Conto acumulativo ou lengalenga: a formiguinha e a neve
Era uma formiguinha que, andando na neve e vendo seu pezinho preso nela, disse:
--- Ó neve, tão forte você é, que prende meu pé!
E a neve, surpresa, respondeu:
--- Não sou tão forte, o sol é minha morte!
E a formiguinha foi falar ao sol:
--- Sol, você é tão forte que derrete a neve, que tão forte é, que prende meu pé!
E o sol, meio entristecido, disse a ela:
--- Eu sou tão pobre, uma nuvem me cobre!
E a formiguinha foi falar à nuvem:
--- Dona nuvem, a senhora é tão forte, que encobre o sol, que derrete a neve, que tão forte é, que prende meu pé!
E a nuvem, de cabeça baixa, disse-lhe:
--- Não tenho o que me valha, um só ventinho me espalha!
E a formiguinha foi falar ao vento:
--- Seu vento, o senhor é tão forte, que espalha a nuvem, que encobre o sol, que derrete a neve, que tão forte é, que prende meu pé!
O vento, intrigado, rapidamente disse:
--- Isso não se pode compreender, pois um muro me impede de viver!
E a formiguinha foi falar ao muro:
--- Seu muro, o senhor é tão forte, que impede o vento, que espalha a nuvem, que encobre o sol, que derrete a neve, que tão forte é, que prende meu pé!
O muro, duro, disse:
--- Ó, isso me dói, um simples rato me rói!

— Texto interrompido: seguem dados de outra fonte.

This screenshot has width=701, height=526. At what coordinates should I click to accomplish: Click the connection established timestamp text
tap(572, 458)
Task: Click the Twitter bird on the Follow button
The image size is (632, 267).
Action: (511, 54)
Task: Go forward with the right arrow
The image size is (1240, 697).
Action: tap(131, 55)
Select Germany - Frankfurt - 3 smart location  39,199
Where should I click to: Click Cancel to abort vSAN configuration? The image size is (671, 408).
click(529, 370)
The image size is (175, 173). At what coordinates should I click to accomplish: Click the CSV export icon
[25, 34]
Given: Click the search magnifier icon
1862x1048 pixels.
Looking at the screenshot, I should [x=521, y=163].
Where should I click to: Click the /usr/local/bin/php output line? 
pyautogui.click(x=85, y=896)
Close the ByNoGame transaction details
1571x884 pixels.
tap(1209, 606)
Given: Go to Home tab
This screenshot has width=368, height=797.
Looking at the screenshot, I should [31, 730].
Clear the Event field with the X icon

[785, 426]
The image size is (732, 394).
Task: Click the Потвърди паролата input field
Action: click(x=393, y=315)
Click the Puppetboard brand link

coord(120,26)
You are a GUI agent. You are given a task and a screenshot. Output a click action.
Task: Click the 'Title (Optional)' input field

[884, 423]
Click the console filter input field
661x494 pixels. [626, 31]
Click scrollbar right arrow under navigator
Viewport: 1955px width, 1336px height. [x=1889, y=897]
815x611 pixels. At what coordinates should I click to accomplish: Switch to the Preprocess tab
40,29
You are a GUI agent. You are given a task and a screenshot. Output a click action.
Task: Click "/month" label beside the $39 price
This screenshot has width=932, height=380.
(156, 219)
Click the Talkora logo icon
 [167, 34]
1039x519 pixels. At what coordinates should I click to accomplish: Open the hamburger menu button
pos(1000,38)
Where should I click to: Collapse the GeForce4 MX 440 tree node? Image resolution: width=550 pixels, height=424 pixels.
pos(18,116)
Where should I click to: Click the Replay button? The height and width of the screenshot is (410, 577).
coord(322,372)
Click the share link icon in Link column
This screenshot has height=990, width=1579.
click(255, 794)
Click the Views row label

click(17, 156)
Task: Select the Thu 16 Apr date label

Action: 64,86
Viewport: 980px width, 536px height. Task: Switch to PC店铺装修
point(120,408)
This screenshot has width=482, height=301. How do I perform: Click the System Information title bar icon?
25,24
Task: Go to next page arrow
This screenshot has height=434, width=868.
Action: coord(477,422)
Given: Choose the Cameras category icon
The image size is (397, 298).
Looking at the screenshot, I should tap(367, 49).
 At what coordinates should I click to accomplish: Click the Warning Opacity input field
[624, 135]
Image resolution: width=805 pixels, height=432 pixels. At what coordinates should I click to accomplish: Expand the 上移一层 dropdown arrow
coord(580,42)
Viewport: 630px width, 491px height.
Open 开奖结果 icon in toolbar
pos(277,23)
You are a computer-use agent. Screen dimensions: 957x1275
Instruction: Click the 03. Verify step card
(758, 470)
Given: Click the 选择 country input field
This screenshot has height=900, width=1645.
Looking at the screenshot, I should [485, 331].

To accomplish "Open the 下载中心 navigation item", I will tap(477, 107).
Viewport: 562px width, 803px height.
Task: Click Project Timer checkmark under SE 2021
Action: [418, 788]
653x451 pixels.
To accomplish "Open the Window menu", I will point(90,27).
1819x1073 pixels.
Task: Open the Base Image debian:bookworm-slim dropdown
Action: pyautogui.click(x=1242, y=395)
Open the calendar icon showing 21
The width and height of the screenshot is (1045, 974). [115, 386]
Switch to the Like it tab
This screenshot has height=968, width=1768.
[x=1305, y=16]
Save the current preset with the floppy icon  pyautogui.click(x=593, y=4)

A formiguinha foi falar ao rato:
--- Ó ratinho, você é tão forte, que rói o muro, que impede o vento, que espalha a nuvem, que encobre o sol, que derrete a neve, que tão forte é, que prende meu pé!
O ratinho, espantado, olhou para a formiguinha e falou:
--- Certamente brincaram contigo, pois o gato acaba comigo!
E a formiguinha, mesmo cansada, foi falar ao gato:
--- Ó gatinho, você é tão forte, que mata o rato, que rói o muro, que impede o vento, que espalha a nuvem, que encobre o sol, que derrete a neve, que tão forte é, que prende meu pé!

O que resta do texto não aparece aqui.